The decrease was primarily due to reduced profit margins which were affected by
late season vendor price increases and decreased margins due to competitive
pricing during the economic downturn and increased G&A costs associated with
bad debt expense related to Circuit City and eToys bankruptcy filings and
temporary warehouse space for our logistics operation.
NINE
MONTHS ENDED DECEMBER 31, 2008 COMPARED TO THE NINE MONTHS ENDED DECEMBER 31,
2007
NET
SALES
Net sales
for the nine months ended December 31, 2008 decreased to $30,998,308 from
$32,337,712, a decrease of $1,339,404 as compared to the same period ended
December 31, 2007. This decrease was primarily due to the loss of business from
a major customer. This business was intended to be replaced by Circuit City
however, shipments to Circuit City were withheld because of persistent warnings
of their pending bankruptcy filing.
GROSS
PROFIT
Our gross
profit for the nine months ended December 31, 2008 decreased to $5,995,443 from
$7,278,736, a decrease of $1,283,293 as
compared to the same period in the prior year primarily due to the decrease in
revenue and increased product cost for the comparable periods. As a percentage
of revenues, our gross profit for the nine months ended December 31, 2008
decreased to 19.3% from 22.5% for the same period in 2007. The decrease of gross
profit as a percentage of revenues was similar to the one for three months ended
December 31, 2008 compared to the three months ended December 31,
2007.
OPERATING
EXPENSES
For the
nine months ended December 31, 2008, total operating expenses increased to
$6,373,963 from $6,231,100 for the nine months ended December 31, 2007, an
increase of $142,863. The reason for the increase in operating expenses is the
same as for the three month period ended December 31, 2008.

> [Exercise requirements]
Please resume the sales and profit discussion after its last sentence and carry it forward. None of the items relate to the sales and profit discussion.

> [Given data]
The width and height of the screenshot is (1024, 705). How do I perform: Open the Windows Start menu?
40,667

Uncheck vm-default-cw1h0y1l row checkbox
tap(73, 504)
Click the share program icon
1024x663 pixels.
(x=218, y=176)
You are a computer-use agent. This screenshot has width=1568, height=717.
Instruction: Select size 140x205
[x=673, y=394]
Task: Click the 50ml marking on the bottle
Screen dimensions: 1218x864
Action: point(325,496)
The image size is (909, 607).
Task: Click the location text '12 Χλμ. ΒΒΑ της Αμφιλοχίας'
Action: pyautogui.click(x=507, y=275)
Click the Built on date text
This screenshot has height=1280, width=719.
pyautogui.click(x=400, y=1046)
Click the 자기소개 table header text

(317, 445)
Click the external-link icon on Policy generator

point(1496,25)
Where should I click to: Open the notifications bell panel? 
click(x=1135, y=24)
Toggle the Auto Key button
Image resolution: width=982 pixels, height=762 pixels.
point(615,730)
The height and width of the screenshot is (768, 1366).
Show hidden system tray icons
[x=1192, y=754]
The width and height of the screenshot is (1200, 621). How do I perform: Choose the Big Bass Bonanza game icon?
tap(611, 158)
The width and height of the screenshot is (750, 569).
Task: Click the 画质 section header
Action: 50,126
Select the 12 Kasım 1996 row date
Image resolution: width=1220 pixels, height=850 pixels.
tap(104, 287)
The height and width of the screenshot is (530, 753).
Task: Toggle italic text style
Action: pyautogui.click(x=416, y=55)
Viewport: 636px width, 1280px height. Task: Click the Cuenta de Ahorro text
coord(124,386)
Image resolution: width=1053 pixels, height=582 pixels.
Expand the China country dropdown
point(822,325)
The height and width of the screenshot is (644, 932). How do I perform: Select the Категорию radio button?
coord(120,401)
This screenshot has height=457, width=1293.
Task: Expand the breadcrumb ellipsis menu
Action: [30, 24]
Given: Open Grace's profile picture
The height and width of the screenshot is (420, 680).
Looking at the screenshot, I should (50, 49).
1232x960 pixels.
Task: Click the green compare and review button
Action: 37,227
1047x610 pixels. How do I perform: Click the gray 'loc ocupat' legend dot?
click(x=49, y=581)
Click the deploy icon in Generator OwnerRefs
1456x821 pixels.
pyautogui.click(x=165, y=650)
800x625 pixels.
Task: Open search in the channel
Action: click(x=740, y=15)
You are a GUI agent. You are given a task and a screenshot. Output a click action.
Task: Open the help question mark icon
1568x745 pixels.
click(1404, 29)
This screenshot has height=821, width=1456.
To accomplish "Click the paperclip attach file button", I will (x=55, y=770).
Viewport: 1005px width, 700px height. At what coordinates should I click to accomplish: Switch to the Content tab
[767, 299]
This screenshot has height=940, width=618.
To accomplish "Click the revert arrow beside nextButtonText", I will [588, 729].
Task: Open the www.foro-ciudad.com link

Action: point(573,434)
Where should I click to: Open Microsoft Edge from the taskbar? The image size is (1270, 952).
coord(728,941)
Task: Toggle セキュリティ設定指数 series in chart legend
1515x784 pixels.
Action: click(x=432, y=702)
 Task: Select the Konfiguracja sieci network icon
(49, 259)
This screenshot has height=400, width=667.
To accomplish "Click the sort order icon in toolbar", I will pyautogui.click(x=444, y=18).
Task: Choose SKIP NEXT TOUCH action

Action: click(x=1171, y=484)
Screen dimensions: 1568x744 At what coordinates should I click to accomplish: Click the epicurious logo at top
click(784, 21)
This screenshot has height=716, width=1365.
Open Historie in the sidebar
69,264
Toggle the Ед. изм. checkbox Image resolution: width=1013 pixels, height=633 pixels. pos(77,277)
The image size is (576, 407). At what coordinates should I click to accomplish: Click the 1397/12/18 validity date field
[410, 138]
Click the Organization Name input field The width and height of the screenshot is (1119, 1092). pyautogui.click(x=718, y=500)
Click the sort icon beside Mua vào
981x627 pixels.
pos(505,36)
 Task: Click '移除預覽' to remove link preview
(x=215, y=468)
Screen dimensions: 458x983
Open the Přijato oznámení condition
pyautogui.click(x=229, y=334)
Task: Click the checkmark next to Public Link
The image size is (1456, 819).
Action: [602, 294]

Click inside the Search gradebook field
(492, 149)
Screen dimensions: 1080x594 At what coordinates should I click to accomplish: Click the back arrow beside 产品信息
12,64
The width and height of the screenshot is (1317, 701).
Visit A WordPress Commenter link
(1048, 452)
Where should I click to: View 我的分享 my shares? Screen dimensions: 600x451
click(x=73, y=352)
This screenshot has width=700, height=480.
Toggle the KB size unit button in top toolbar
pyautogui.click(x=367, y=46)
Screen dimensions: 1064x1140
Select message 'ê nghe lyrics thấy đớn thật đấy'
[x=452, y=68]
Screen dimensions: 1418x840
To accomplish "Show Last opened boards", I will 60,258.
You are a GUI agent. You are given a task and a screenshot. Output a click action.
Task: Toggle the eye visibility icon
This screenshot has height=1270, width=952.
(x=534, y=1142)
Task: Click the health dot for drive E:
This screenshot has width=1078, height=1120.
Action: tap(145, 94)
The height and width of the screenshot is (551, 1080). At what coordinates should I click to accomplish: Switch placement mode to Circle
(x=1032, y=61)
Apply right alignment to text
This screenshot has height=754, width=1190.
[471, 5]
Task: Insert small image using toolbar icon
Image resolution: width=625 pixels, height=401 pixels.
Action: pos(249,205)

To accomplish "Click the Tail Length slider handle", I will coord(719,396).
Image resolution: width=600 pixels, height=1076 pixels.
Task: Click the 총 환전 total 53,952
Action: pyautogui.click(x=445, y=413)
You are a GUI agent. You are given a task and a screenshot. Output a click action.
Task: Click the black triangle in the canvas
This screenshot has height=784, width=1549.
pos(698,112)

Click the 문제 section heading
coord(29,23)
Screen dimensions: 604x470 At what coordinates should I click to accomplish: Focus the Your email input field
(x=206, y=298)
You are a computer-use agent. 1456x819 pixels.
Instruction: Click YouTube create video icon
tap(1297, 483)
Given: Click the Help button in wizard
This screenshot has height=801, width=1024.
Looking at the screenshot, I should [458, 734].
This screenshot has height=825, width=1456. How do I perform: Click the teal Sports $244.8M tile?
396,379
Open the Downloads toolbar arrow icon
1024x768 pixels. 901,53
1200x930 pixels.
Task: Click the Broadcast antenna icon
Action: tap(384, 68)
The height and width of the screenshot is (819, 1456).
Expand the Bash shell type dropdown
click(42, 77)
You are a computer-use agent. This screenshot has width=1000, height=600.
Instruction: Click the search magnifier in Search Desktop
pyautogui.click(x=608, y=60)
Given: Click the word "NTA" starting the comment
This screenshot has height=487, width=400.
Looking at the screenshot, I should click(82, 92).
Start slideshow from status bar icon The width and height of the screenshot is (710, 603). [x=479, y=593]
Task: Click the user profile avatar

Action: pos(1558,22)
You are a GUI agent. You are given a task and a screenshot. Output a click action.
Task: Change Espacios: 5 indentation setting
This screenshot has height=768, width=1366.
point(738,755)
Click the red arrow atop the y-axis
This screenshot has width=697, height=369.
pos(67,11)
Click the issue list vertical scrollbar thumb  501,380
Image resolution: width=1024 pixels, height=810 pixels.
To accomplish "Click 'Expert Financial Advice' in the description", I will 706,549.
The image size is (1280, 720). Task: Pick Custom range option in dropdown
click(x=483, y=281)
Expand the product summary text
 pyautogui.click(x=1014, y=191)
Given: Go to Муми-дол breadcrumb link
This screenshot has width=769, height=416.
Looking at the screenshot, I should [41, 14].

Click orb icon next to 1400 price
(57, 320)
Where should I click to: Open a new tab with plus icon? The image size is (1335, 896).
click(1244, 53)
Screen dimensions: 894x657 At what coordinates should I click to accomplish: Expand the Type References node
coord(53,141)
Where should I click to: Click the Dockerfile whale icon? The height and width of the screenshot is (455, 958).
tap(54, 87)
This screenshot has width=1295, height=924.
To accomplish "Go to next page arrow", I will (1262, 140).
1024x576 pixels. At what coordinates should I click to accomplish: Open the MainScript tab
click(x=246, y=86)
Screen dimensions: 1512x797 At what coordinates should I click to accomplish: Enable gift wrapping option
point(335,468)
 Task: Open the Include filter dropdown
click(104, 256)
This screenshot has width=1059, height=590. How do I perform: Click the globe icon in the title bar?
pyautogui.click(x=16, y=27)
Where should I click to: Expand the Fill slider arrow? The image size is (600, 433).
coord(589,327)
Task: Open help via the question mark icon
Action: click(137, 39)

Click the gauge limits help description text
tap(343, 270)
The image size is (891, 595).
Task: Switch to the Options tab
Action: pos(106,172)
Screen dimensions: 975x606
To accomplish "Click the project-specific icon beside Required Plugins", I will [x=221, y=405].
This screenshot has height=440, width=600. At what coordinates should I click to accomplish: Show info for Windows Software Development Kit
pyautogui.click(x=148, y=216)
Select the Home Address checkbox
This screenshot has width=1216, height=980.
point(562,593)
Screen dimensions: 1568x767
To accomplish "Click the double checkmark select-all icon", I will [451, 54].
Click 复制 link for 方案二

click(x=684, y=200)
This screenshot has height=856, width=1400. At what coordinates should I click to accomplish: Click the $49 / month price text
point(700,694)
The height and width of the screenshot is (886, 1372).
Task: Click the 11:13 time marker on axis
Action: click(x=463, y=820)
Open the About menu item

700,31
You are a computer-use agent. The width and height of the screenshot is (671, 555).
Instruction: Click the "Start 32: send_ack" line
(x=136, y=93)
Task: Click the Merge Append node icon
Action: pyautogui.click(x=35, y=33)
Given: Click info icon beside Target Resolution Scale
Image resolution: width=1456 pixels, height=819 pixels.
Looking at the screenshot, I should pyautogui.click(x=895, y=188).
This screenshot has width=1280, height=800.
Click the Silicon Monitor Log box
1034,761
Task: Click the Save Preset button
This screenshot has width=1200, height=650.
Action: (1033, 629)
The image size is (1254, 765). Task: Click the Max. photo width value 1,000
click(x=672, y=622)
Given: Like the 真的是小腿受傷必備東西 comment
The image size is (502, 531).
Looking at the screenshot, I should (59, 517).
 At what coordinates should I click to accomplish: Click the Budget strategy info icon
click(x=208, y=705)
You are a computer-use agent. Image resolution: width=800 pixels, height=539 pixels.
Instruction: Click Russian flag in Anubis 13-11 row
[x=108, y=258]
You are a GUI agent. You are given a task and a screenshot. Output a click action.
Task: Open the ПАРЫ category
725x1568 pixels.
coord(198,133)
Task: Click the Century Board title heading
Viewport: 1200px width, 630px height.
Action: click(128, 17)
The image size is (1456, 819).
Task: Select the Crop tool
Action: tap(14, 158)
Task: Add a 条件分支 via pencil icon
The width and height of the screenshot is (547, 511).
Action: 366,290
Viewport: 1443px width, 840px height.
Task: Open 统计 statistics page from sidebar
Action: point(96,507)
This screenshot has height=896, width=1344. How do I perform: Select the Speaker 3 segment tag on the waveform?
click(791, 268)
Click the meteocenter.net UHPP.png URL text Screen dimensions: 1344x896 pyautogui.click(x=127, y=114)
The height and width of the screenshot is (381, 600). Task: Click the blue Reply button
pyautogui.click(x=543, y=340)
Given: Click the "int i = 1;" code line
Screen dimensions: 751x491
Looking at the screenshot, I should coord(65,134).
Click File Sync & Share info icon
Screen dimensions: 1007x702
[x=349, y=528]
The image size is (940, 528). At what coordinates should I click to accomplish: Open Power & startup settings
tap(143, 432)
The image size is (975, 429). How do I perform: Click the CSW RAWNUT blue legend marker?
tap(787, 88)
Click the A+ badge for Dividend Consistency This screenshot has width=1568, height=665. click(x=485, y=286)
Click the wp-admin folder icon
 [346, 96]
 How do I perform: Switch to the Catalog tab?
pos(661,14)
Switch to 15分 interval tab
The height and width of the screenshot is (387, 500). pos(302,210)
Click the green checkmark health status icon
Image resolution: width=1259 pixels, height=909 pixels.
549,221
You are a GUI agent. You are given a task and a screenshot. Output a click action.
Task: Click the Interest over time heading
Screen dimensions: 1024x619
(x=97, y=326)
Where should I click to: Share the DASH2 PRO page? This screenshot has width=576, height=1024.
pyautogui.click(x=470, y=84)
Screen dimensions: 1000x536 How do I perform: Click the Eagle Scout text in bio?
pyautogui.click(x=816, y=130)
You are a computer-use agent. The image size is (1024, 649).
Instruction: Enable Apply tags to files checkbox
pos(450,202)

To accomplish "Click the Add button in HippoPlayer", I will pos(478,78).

> [Answer to the task]
OTHER
INCOME/EXPENSES
Our net
other expenses (interest expense) increased to $104,761from $75,739 for the same
period in 2007. The increase was primarily due to additional interest expense
required to finance our 44% inventory increase from December 31, 2008 over
December 31, 2007.
INCOME
TAXES
The
provision for income taxes increased by $36,802 for the nine months ended
December 31, 2008 as compared to the same ending December 31, 2007 due to an
unexpected payment made for alternative minimum tax. For the nine months ended
December 31, 2008 and 2007, the Company did not record any additional tax
provision because it had a net operating loss for the nine months ended December
31, 2008 and had sufficient net operation loss from previous periods to offset
the income for the nine months ended December 31, 2007.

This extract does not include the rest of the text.